Donnie Davies is a fictional character who is featured in a number of websites. Davies describes himself as an Anabaptist youth pastor, "reformed homosexual", and lead singer for the band Evening Service. Davies and the band were unknown until the release of the music video for the anti-homosexuality song "The Bible Says" on the Internet in January 2007. Davies claims affiliation with the organization Love God's Way Ministries, which launched a website around the same time as the release of the video. He is also the founder and spokesman for the C.H.O.P.S. program. The acronym stands for "Changing Homosexuals into Ordinary People Sexually". C.H.O.P.S. is promoted through Love God's Way's website.

His video was removed from YouTube.com without comment from the company and has been removed by Google. It has since been put back up on YouTube.

==Controversy==
Much of the initial controversy revolved around whether or not Davies is genuinely promoting an anti-gay agenda, or if this is a viral marketing campaign. Some gay rights advocates acknowledge that as a spoof it is humorous, but claim the message behind it is still as malicious as someone who seriously possessed the opinion. Debate has quickly risen regarding the authenticity of Davies' youth ministry activities, the band Evening Service, and the organization Love God's Way ranging from entertainment publications such as Spin to thousands of personal blogs. Some in the blogosphere maintained that Davies was truly seeking to "convert" other homosexuals to heterosexuality. Others considered Davies ministry and the video part of a carefully designed hoax mocking the Christian Conservative community. Other controversies involve the claims on Donnie's website of what music "will make you gay." This included some of his own music.

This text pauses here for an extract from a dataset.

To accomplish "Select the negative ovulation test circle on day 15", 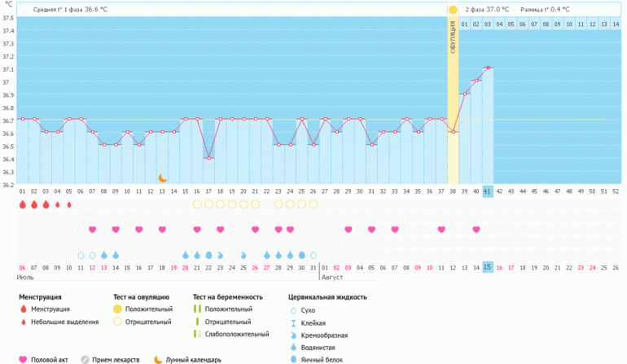I will tap(197, 204).
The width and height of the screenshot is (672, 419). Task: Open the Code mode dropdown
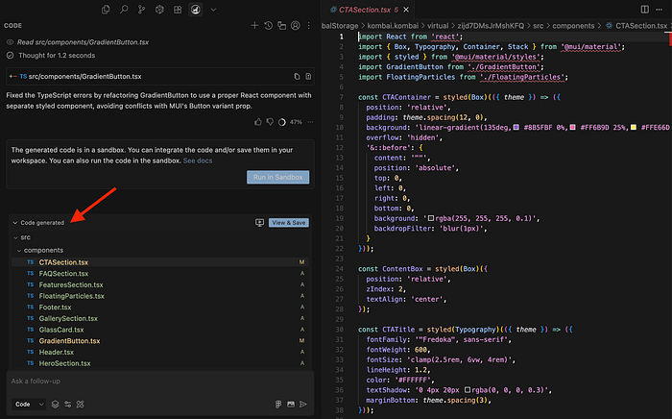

Gay rights organizations, such as Heartstrong, are addressing this as a serious threat to the gay community.

Several blogs speculated that Donnie Davies was a character created by improv actor Todd Quillen or out gay director Jason Bolicki.

On 9 February 2007, MTV News Webcam Correspondent posted a video on YouTube, proving Donnie Davies to be a character played by actor Joey Oglesby. The piece interviewed the actor and director and included their surprise that anyone took the video as being serious.